5

What is the difference between びっくりした and びっくりするじゃないの?

The only thing I can think of is that one is just a general way of saying that something scared you, whilst the other is a way of "blaming" the person who did something which scared you.

Another question is, how does びっくりしたじゃないか etc. (i.e. the た form usage) differ in usage to びっくりするじゃないか?

1

びっくりした means "I'm surprised". びっくりするじゃないの means "You surprised me".

You use びっくりしたじゃないか when you are surprised.
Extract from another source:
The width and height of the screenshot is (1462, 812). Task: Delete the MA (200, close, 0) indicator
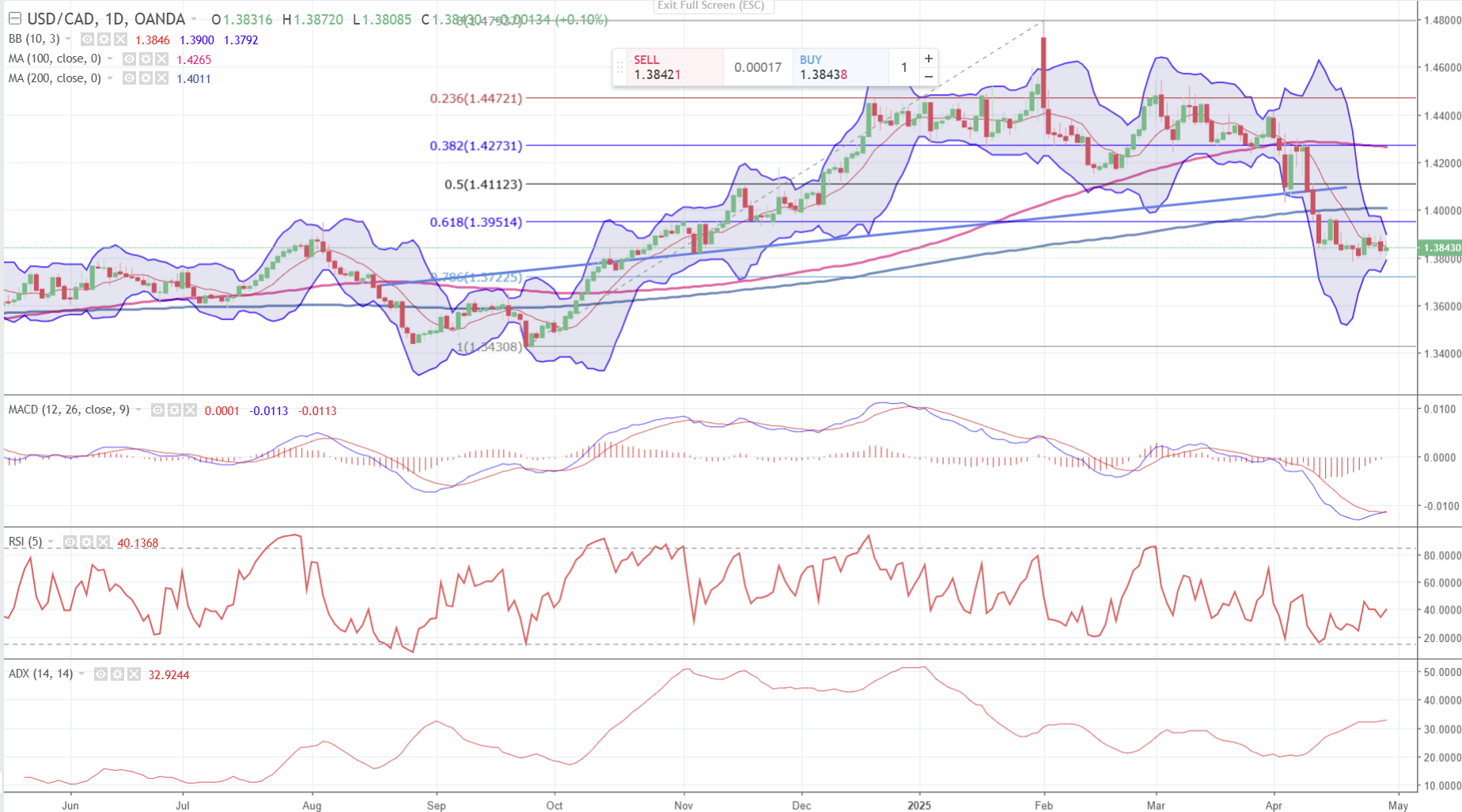coord(161,78)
You use びっくりするじゃないか when you are about to be surprised and not surprised.

-2

Straightly put,

びっくりした

means "I'm surprised!"

On the other hand,

びっくりするじゃないの

means "Shouldn't you be surprised?"

Hope this helps.

  • @macko is asking about びっくりするじゃないの, not するんじゃないの. – Yosh Jun 17 '15 at 2:48
  • Ahh, in this case, びっくりする is treated as a noun, negated by じゃない. – guestdave Jun 17 '15 at 2:49
  • I'm not sure if we can consider it negation: when somebody (A) says "びっくりするじゃないか/の" to someone else, A is scared, right? – Yosh Jun 17 '15 at 2:57
-2

It's a little difficult to tell for certain without punctuation or context, but...

The first one almost certainly means "[I'm] Surprised" (or something like "You startled me").

The second one probably means something like "Don't Surprise me!" (As in "Don't sneak up on me!", etc.) For example, parents often say to children "~するじゃないのよ!" to mean "Don't ~". (This is colloquial).

For your second question, again, without context, it's a bit difficult to answer, but "びっくりしたじゃないか" would typically be in reference to something that just happened, to express shock like "Well that was surprising, wasn't it!"

"びっくりするじゃないか?" is more like "[That kind of thing] would surprise anyone, right?", and would more likely be used express surprise in context of something you heard on the news, etc., or suppose that it would be surprising to people in general.